As a passive investor, you have no control over the implementation of the business plan. However, one thing you can do (and want to do) is to monitor the performance of the investment. Therefore, you need to understand what type of information the operator discloses to investors, as well as how often they communicate.
In addition to asking them what information they provide to investors and how often this information is provided, ask for their last three investor communications. This will give you a much better understanding of their communication style. The most important thing you want to verify is that you can compare the actual performance of the property to the projections. This means the investor communications should at least include financial documents, like a profit and loss statement, occupancy rates, and rental premiums.
2. What is the performance of your portfolio?
One of the best ways to gauge future success is past success. Therefore, you want to determine the performance of their current holdings. Ideally, information on their portfolio is readily available in their marketing material, like a case studies section in their company presentation or in their investment summaries for new deals.
Focus less on the absolute performance of each deal and more on how the deal performed compared to projections because that will give you context. For example, a deal that resulted in a 10% CoC return but was projected to achieve a 15% CoC return was less successful than a deal that resulted in an 8% CoC return but was projected to achieve a 6% CoC return.
3. Obtain a reference and conduct a background check
Although this isn’t technically a question, make sure you speak with other passive investors who invest with the operator. You can ask the operator for a reference, but finding a reference on your own is more valuable because no one ever gives bad references.
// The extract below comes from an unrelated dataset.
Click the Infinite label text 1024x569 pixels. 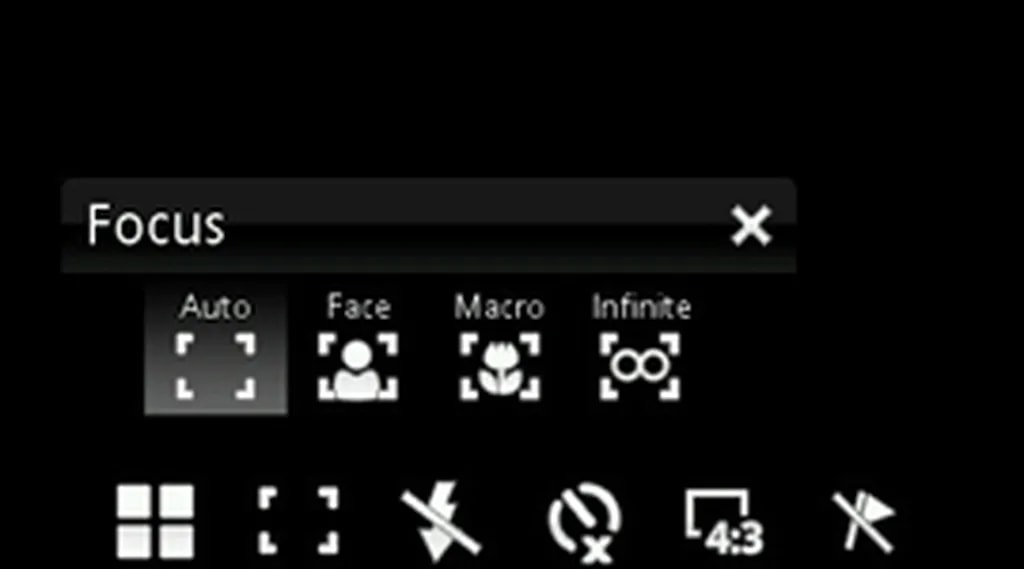click(x=641, y=306)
Also, perform a background check on the operator. Utilize websites like the Better Business Bureau, Google Reviews, and the 506 Investor Group to find reviews on the company. Visit the company website to confirm that their values align with yours, too.
4. What types of insurance do you have?
If something bad happens to the operator’s business or to one of their deals, like a lawsuit or extensive damage to the property, you want to make sure they have insurance to cover those expenses. Otherwise, you may lose a portion or all your capital investment.
This starts with property insurance, which is a requirement if the operator is securing financing. However, not all insurance carriers are alike. Ideally, they are working with an A-rated insurance carrier.
From a compliance perspective, ask if they have errors and omissions (E&O) insurance through their securities attorney to cover potential SEC-related lawsuits.
5. How do you decide when to sell?
Since the operators have complete control over the business plan, they also have complete control over when to exit an investment. When they initially underwrite an opportunity, they assume a hold period. However, this doesn’t mean they are obligated to stick to that assumption. They may sell early, or they may elect to hold longer than projected.
As a passive investor, assuming you participate in the upside, the sale is usually when you make the most money. Whether you participate in the upside or not, the sale is usually when you get your money back. Therefore, understanding the operator’s decision-making process surrounding the exit is important.
Understand what would make them sell early. Hopefully, it is because the return is higher. But it is also possible that they will exit early for the opposite reason – because the returns are dropping and will continue to drop unless they exit now. To verify their response, see if they have exited an investment early in the past and how the actual returns compared to the projected returns.
5 Questions to Ask a Commercial Real Estate Operator Before Investing
How do they communicate the performance of the investment with the passive investors?
What is the performance of deals they have sold in the past, as well as the deals they currently hold?
(Not really a question, but) find passive investors who invest with the operator and ask about their experience with the operator. Also, perform a background investigation on the operator and their company.
What type of insurance do they have to cover large expenses if something goes wrong?
What would make them sell the deal early?
Disclaimer: The views and opinions expressed in this blog post are provided for informational purposes only, and should not be construed as an offer to buy or sell any securities or to make or consider any investment or course of action.